*Data to process:*
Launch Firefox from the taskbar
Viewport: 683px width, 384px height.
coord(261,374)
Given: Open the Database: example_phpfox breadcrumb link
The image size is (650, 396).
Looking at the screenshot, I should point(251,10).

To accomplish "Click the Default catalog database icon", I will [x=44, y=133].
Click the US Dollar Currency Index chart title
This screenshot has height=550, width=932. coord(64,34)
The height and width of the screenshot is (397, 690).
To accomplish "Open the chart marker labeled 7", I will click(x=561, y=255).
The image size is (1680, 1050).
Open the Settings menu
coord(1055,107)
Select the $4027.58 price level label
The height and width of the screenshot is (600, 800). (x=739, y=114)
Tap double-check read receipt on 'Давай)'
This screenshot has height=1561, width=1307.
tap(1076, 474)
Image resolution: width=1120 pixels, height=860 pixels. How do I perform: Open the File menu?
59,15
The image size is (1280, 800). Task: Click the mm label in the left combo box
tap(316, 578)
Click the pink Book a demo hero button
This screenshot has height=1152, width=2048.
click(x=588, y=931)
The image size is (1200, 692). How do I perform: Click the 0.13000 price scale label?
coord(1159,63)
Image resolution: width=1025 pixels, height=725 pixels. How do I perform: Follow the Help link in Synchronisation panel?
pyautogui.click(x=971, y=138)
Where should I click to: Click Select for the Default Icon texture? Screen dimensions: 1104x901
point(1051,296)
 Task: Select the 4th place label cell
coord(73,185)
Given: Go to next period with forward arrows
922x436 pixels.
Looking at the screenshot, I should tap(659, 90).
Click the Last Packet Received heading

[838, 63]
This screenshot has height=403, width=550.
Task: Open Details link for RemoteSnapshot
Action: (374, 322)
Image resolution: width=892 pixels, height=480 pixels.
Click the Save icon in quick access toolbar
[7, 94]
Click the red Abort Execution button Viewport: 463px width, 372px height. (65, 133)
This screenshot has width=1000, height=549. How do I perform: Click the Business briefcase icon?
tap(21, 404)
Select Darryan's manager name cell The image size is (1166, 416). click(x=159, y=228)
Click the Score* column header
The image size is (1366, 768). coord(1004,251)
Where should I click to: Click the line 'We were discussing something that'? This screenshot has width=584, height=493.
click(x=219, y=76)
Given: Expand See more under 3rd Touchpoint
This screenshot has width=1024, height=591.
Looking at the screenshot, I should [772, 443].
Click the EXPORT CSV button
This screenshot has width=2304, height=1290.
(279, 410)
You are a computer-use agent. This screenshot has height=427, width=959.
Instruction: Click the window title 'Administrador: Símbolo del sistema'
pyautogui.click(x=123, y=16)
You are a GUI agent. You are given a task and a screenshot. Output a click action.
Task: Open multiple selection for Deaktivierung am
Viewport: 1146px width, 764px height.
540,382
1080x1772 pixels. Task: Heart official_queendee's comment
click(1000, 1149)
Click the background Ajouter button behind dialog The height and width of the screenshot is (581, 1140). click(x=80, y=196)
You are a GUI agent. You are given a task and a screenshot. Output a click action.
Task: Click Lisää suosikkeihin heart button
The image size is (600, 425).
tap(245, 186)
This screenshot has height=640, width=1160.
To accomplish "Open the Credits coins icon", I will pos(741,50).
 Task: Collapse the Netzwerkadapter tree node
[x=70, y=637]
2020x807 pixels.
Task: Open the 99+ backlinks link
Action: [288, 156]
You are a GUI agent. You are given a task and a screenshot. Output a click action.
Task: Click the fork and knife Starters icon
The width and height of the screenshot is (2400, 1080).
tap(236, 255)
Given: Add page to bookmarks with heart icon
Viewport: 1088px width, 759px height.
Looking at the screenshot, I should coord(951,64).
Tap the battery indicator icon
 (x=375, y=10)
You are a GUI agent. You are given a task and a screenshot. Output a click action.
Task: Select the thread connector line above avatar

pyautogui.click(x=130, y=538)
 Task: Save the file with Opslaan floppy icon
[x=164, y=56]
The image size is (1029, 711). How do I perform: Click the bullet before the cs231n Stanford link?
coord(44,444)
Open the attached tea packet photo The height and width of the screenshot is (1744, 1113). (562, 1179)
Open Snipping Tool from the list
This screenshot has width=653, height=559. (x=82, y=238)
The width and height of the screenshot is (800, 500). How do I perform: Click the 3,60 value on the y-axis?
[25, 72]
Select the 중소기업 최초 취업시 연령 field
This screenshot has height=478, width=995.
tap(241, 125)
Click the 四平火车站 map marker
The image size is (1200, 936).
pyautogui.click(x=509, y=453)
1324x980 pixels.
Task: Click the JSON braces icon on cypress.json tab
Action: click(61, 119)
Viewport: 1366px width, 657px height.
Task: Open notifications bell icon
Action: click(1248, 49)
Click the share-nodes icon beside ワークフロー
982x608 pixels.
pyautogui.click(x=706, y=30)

*The task:*
What are the lines, exactly as written above, from the line with "The image size is (1280, 800)." to the line with "Given: Go to next period with forward arrows", both included? Output only those.

*Task solution:*
The image size is (1280, 800). Task: Click the mm label in the left combo box
tap(316, 578)
Click the pink Book a demo hero button
This screenshot has height=1152, width=2048.
click(x=588, y=931)
The image size is (1200, 692). How do I perform: Click the 0.13000 price scale label?
coord(1159,63)
Image resolution: width=1025 pixels, height=725 pixels. How do I perform: Follow the Help link in Synchronisation panel?
pyautogui.click(x=971, y=138)
Where should I click to: Click Select for the Default Icon texture? Screen dimensions: 1104x901
point(1051,296)
 Task: Select the 4th place label cell
coord(73,185)
Given: Go to next period with forward arrows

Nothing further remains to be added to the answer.